▸ **ENTRIES PROVIDED**:

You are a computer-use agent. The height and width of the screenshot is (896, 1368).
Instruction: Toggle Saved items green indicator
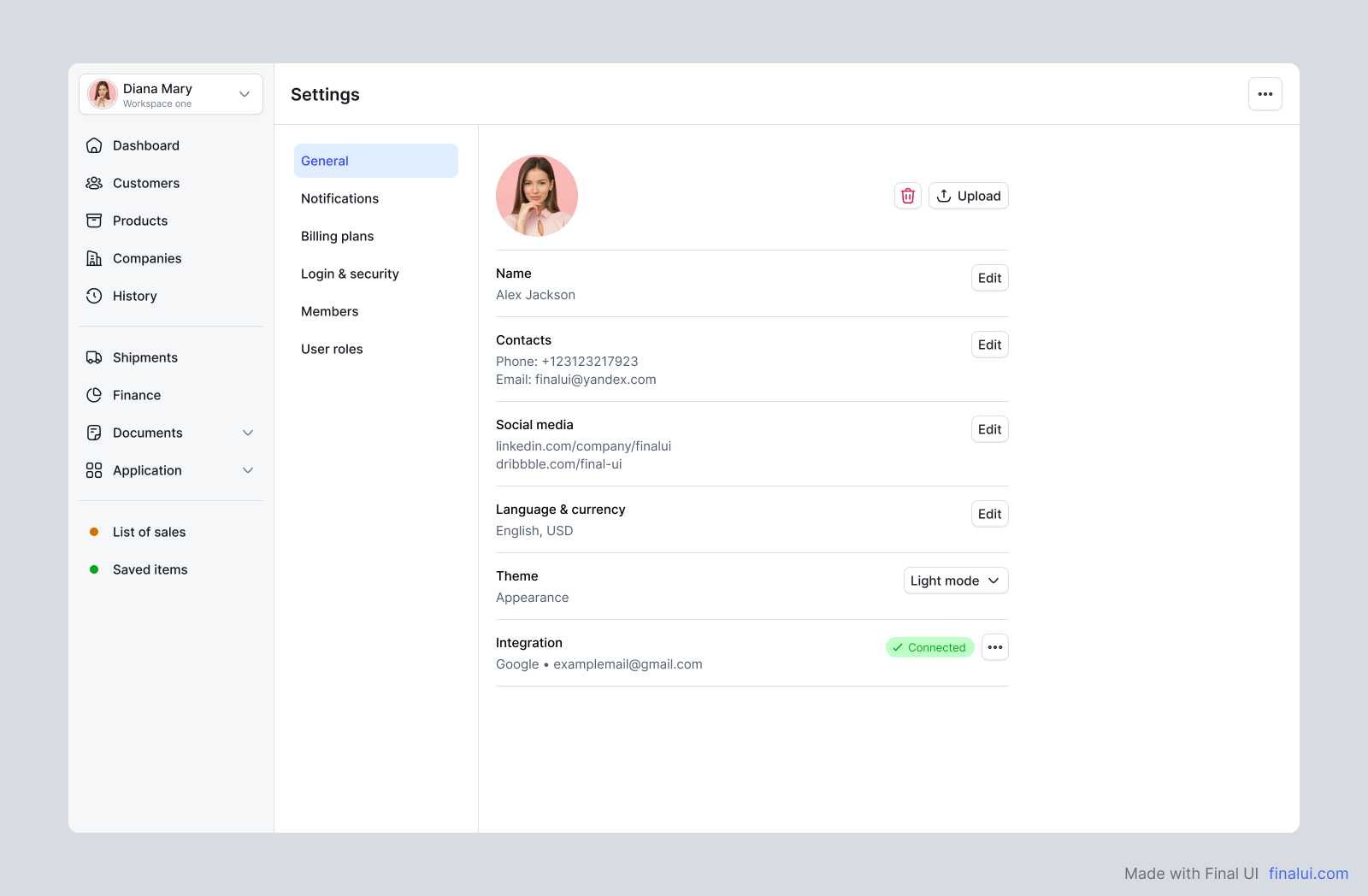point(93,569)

...

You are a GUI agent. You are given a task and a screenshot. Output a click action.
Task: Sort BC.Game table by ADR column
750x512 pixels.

▸ **EXERCISE**:
Rewrite everything from the line containing "You are a computer-use" down to the line containing "point(93,569)", replacing "Saved items" with "Favorites" and keeping all else the same. Omit the pictures from your answer.

▸ **RESPONSE TO THIS TASK**:
You are a computer-use agent. The height and width of the screenshot is (896, 1368).
Instruction: Toggle Favorites green indicator
point(93,569)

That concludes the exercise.